At the same time, however, I strive desperately not to dumb down wine. It is a complex beast in some ways, and part of its beauty is in its complexity. This desire to avoid oversimplifying wine can be a tricky balancing act. On the one hand, wine drinkers shouldn’t have to deal with complexity when they’re just trying to enjoy themselves. On the other hand, wine drinkers might appreciate their wine even more if they understood some of its complexity, and in some ways it’s a shame to watch someone consume a glass of wine in complete ignorance of its qualities, no matter how much they are enjoying themselves.
It’s quite easy for such thinking to drive one into snobbery or into its opposite, both of which were perfectly caricatured in the main characters of the movie Sideways — Miles who wouldn’t drinking any fucking Merlot, and Jack who thought everything was pretty good as long as it got him drunk. I’ve certainly seen my share of real world examples of both — people who suggest with some degree of seriousness that American consumers who can’t tell anything about a French wine by reading the label just shouldn’t be allowed to buy any of it, and people who go to big public wine tastings with the singular goal of drinking as much wine as possible in the shortest possible period of time.
Ultimately, however, I think the wine world is still a bit too intimidating for its own good. The complexities of the wine world keep some people from buying and enjoying wine that really need to be brought into the fold.
Which is why I am glad to see even nascent efforts such as the newly proposed Riesling Taste Scale. The first major initiative of a newly formed organization with the lofty title of International Riesling Foundation, the Riesling Taste Scale sets out a standard classification of Riesling primarily around its level of sweetness.
This scale addresses a common and somewhat annoying problem that can plague even experienced wine lovers: many times it is very difficult to determine just how sweet the Riesling is that you’re buying. This is especially true for anyone who has tried to buy German Riesling, even with a basic understanding of the ripeness classifications like Spatlese and Auslese which while they often correspond to the sweetness of the wine, actually measure the sugar level of the grapes before they were turned into wine, and technically have no relationship to the sugar level of the final wine (which is a factor of how the fermentation was carried out, and when it was stopped).
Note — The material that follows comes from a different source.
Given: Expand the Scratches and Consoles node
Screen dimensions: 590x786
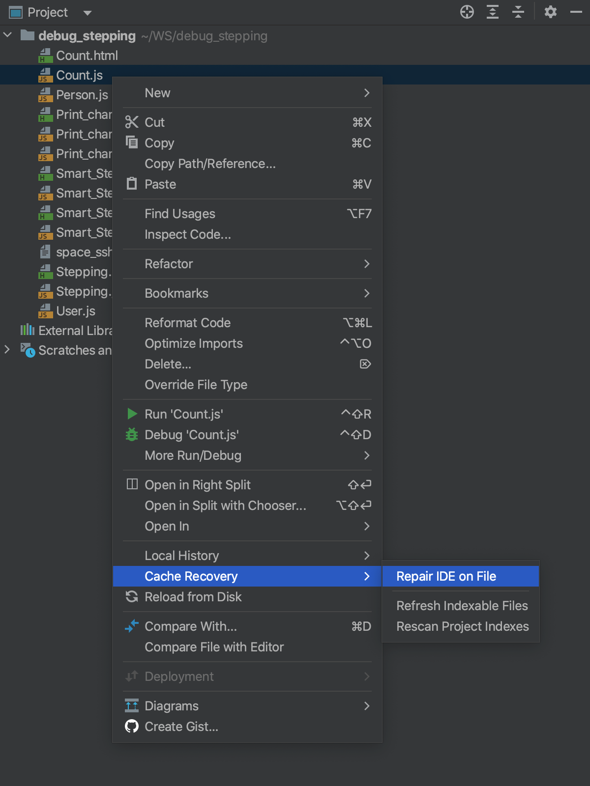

There are those who will decry this proposed scale as yet another attempt to dumb down wine so that American consumers don’t have to think much before they buy. But I believe that to be a short-sighted and ultimately elitist reaction to the issue. There are several precedents of such systems working quite well in the world, perhaps most notably the puttonyos classification of the Hungarian sweet wine Tokaji Azsu which clearly represents the level of residual sugar in the final wine with a simple number from 3 to 6. An example of a perhaps slightly less successful system (because people don’t fully understand it) might be the SMV system used for classifying sake.
It’s pretty tough to imagine a classification system for Riesling developed in America taking hold throughout the world, considering that most of the Riesling produced in America isn’t that great, and the annual production of the United States is but a tiny drop compared to the volume produced elsewhere in the world. But Riesling is one of the fastest growing varieties of wine consumed in America, so perhaps there will be some momentum around the idea.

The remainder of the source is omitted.